Reference policy conventions

To improve the accuracy and avoid false-positives SELint makes some assumptions about naming conventions and formatting of the policy:

  • Type identifiers should end with the suffix _t.
  • Role identifiers should end with the suffix _r.
  • Names of noop interfaces for availability checks should end with the suffix _stub.
  • Permission macros should end with the suffix _perms.
  • Class set macros should end with the suffix _class_set.
  • Security class declarations of userspace classes in the security_classes file should be declared with a comment including the word userspace.

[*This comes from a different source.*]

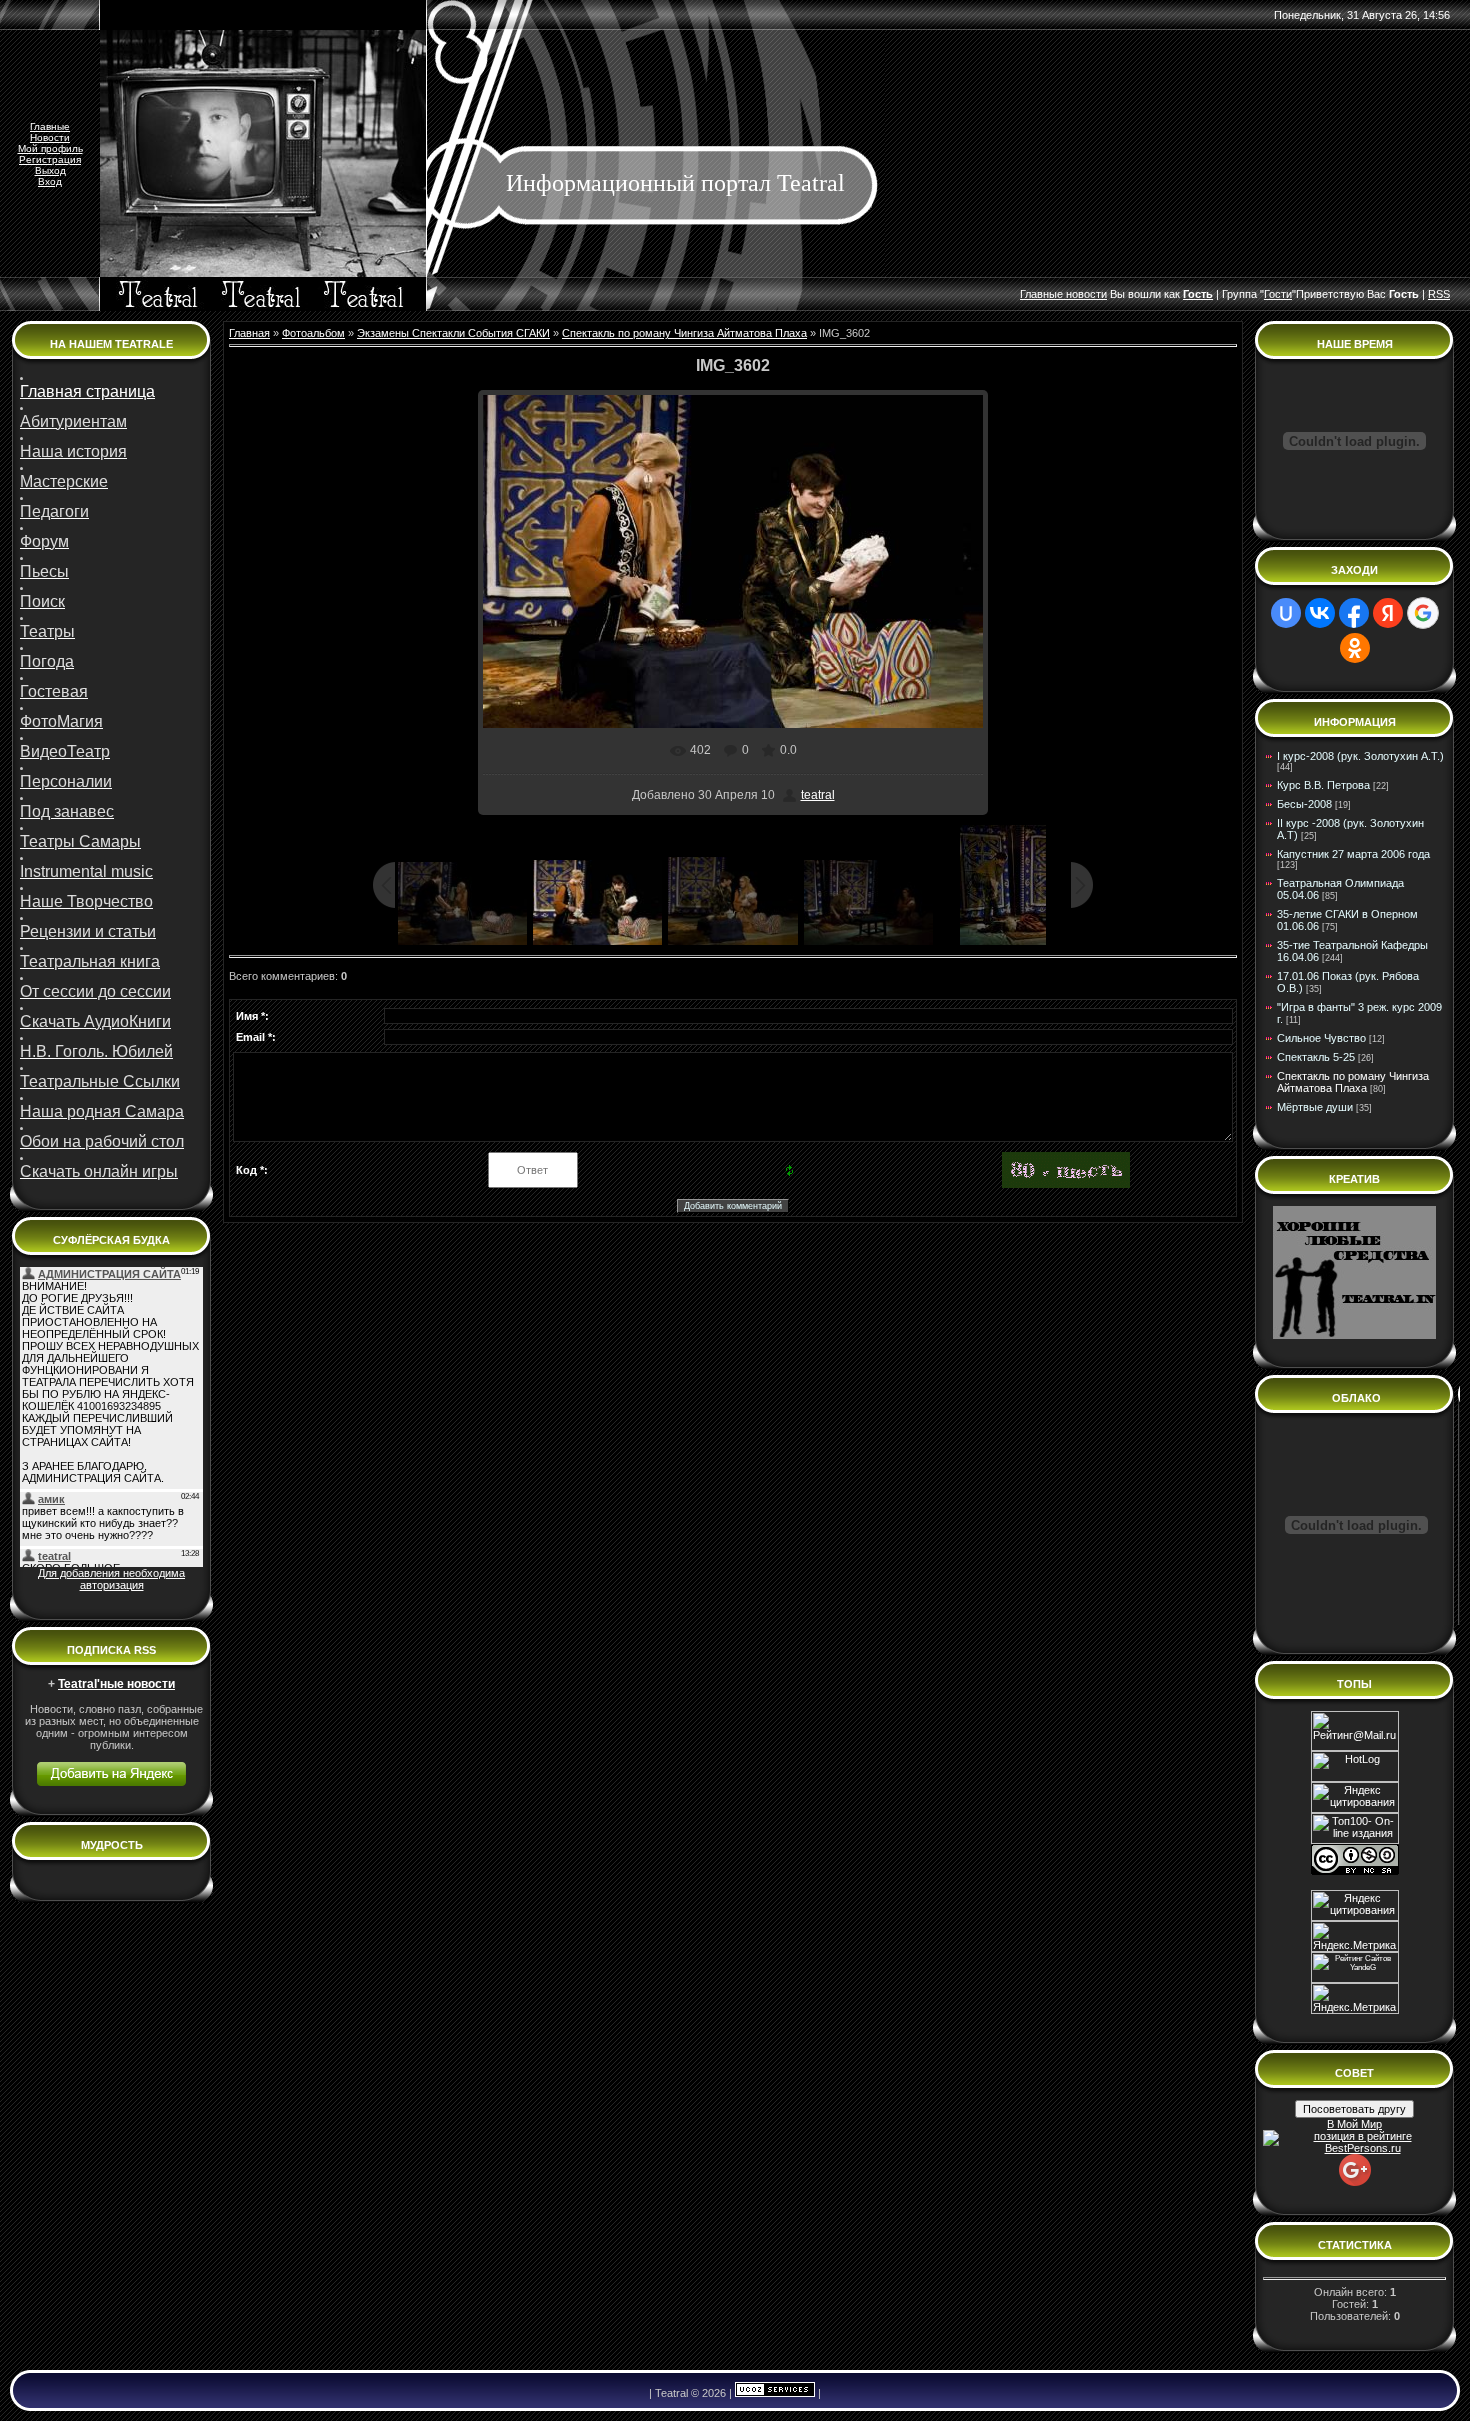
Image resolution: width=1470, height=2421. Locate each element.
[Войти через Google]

  • Interfaces that wrap a file based type-transition should end with the suffix _filetrans.
  • Interfaces that transforms their arguments, e.g. associate an attribute with them, and thus should be handled like a declaration should have one of the following common suffixes: _type, _file, _domain, _node, _agent, _delivery, _sender, _boolean, _content, _constrained, _executable, _exemption, _object or _mountpoint.